> **Dataset entries**

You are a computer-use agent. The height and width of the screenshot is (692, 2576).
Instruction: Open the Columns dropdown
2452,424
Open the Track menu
--
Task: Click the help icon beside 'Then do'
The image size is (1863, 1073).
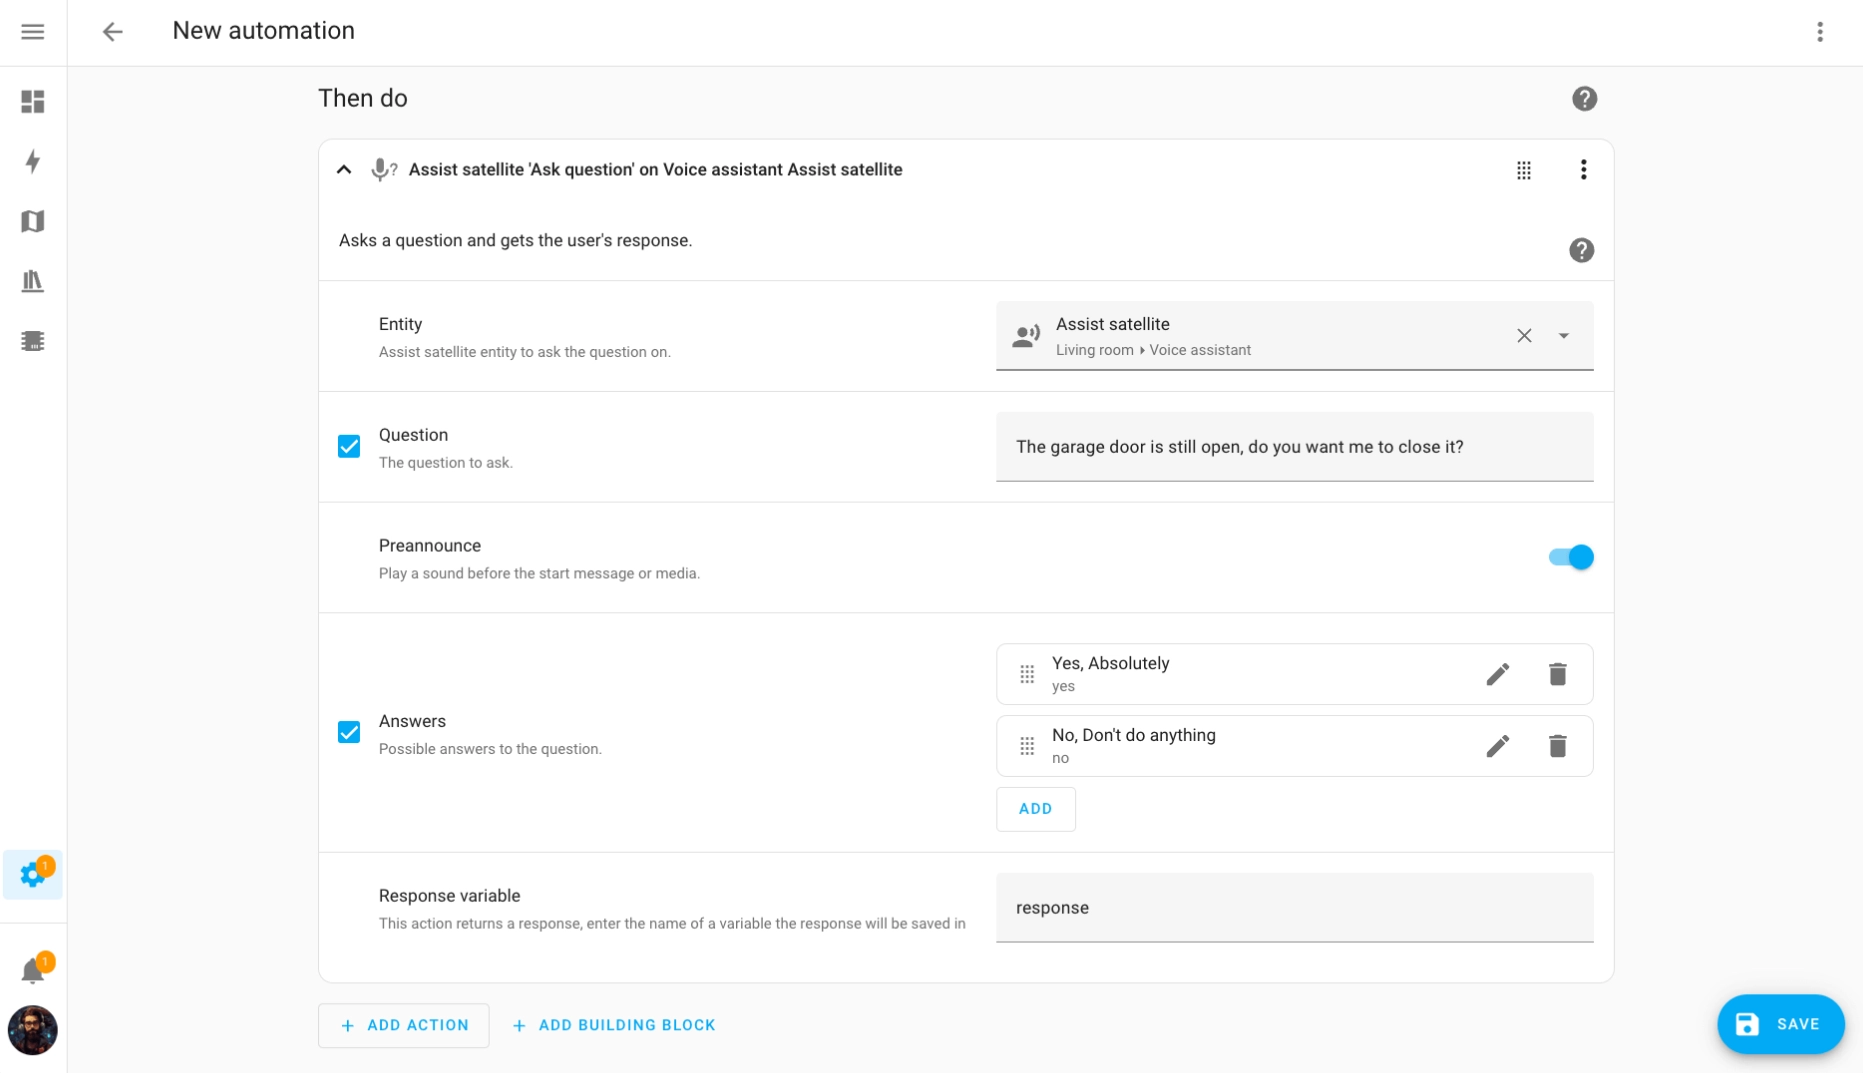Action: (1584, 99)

> **Try it**
Begin with the line above that has "You are a computer-use" and continue through the line that has "Open the Track menu", setting each one down exactly. Stop there.

> **Exercise response**
You are a computer-use agent. The height and width of the screenshot is (692, 2576).
Instruction: Open the Columns dropdown
2452,424
Open the Track menu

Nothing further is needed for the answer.